Malgré le volte-face quelques jours plus tard, les commentaires du ministre reflètent ce qui est un fossé mondial grandissant entre les électeurs et les gouvernements au sujet des changements climatiques.
Si l’Australie a longtemps été secouée par les feux de brousse, la sécheresse et les inondations, c’est l’impact supplémentaire du changement climatique mondial qui fait de la pénurie d’eau, là-bas et ailleurs dans le monde, une réalité.
L’imminente Journée Zéro en Australie souligne la nécessité de stratégies à long terme pour la gestion de l’eau et d’une meilleure coopération au niveau mondial.
Les conseils locaux s’empressent de prendre des mesures d’urgence, notamment en augmentant les capacités de stockage de l’eau et en envisageant la construction d’autres usines de dessalement. Mais certains habitants de la région font remarquer que le stockage de l’eau fait l’objet de discussions depuis des décennies, avec des résultats limités.
Les scientifiques de l’Institut Grantham de l’Imperial College de Londres et de l’Université du Cap, coauteurs d’un article sur le Day Zero du Cap, affirment que le changement climatique va rendre les pénuries d’eau plus fréquentes dans les villes du monde entier.

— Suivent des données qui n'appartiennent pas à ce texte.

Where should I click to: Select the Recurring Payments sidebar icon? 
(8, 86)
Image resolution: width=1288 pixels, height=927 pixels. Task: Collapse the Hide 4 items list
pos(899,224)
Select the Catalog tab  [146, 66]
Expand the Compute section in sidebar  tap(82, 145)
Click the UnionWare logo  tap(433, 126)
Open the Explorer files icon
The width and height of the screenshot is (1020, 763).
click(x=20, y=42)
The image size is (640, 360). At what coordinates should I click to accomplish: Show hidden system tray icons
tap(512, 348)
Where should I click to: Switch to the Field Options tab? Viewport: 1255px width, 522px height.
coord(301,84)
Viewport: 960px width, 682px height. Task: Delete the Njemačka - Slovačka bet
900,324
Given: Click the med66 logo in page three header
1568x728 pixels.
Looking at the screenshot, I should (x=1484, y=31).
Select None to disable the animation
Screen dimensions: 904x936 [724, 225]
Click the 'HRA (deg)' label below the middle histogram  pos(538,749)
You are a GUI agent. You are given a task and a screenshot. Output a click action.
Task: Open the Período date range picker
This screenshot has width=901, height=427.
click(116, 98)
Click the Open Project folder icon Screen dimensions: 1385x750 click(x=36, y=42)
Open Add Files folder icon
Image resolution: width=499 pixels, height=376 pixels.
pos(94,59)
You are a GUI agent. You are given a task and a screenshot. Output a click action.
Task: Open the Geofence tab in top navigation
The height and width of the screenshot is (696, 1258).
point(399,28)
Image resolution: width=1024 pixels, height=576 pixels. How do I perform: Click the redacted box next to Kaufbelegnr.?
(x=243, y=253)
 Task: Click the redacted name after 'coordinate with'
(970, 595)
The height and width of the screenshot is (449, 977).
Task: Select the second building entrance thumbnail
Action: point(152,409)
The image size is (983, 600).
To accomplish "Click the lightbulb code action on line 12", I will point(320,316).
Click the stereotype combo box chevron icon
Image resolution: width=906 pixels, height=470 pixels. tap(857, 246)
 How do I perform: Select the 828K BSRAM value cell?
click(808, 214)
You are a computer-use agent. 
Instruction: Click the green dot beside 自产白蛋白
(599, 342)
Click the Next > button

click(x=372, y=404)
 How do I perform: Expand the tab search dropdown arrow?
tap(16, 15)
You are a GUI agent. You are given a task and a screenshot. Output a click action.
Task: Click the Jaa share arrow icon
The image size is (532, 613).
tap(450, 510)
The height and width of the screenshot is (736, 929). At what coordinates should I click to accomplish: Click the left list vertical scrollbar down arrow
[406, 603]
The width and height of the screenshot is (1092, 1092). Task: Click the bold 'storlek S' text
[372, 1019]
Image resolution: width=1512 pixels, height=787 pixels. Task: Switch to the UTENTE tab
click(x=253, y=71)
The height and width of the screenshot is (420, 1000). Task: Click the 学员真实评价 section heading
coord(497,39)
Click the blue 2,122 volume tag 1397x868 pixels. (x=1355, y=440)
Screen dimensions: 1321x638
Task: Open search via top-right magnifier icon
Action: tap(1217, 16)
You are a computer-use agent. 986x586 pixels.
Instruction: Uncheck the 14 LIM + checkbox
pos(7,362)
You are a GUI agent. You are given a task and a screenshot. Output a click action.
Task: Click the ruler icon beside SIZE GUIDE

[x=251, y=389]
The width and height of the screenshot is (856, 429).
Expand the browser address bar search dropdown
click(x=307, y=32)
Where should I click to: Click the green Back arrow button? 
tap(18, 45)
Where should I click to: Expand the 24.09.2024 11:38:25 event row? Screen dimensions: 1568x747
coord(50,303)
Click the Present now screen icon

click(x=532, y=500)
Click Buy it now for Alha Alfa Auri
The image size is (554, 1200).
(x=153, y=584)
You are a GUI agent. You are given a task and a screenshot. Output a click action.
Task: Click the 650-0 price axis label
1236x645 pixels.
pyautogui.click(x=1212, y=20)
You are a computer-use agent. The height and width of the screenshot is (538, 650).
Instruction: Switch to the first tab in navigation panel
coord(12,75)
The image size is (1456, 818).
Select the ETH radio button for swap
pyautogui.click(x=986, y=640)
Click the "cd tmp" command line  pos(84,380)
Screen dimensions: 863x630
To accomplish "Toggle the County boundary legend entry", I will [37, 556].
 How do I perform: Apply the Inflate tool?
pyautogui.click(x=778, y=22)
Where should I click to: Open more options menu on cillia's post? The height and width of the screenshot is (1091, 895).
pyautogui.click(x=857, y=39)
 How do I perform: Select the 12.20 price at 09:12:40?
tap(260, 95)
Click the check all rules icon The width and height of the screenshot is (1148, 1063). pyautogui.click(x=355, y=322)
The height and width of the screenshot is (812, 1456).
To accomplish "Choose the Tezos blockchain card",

« Les changements dans les régimes pluviométriques sont une cause majeure de pénuries d’eau et, à mesure que le climat changera, les sécheresses et les vagues de chaleur seront plus probables « , explique Robbie Parks, chercheur de troisième cycle et coauteur de l’article.
« L’eau est traitée comme une ressource infinie, mais il suffit de deux ou trois saisons sèches pour déclencher une sécheresse catastrophique – Le Cap en est un excellent exemple – et il faut donc un énorme changement dans la façon dont l’eau est gérée ».
Chaleurs extrêmes
C’est une évaluation troublante, étant donné la chaleur extrême qui a provoqué cette année des feux de brousse dévastateurs en Espagne, en Grèce et aux États-Unis, pays qui ne sont généralement pas touchés par des incendies saisonniers. Les vagues de chaleur ont également fait grimper le mercure à des niveaux records aux Pays-Bas et en France, où le ministère de la Santé a annoncé des statistiques indiquant une augmentation de 1 500 décès causés par la chaleur intense par rapport aux années précédentes.
De plus, l’augmentation de la chaleur entraînera une augmentation de la demande d’eau, les menaces pour la sécurité de l’eau étant l’un des effets les plus inquiétants du changement climatique, selon les prévisions.
Le message de mise en garde du World Resources Institute (WRI) en août dernier a été à l’origine d’une mise en garde : un quart de la population mondiale est confronté à un « stress hydrique extrêmement élevé », selon le rapport du groupe de réflexion basé aux États-Unis.
« Nous sommes actuellement confrontés à une crise mondiale de l’eau », a déclaré Betsy Otto, directrice du programme mondial de l’eau du WRI, à Reuters.
« Il est probable que nous verrons de plus en plus ce genre de ‘Day Zéros’ dans le futur. »
L’action mondiale sur le changement climatique a subi un recul significatif après le retrait des États-Unis de l’accord de Paris sur le changement climatique en 2017. La jeune militante pour le climat Greta Thunberg – avec des groupes comme Extinction Rebellion – exerce des pressions sur les gouvernements, faisant passer leur message des rues jusqu’aux sommets internationaux. L’avenir nous dira le reste.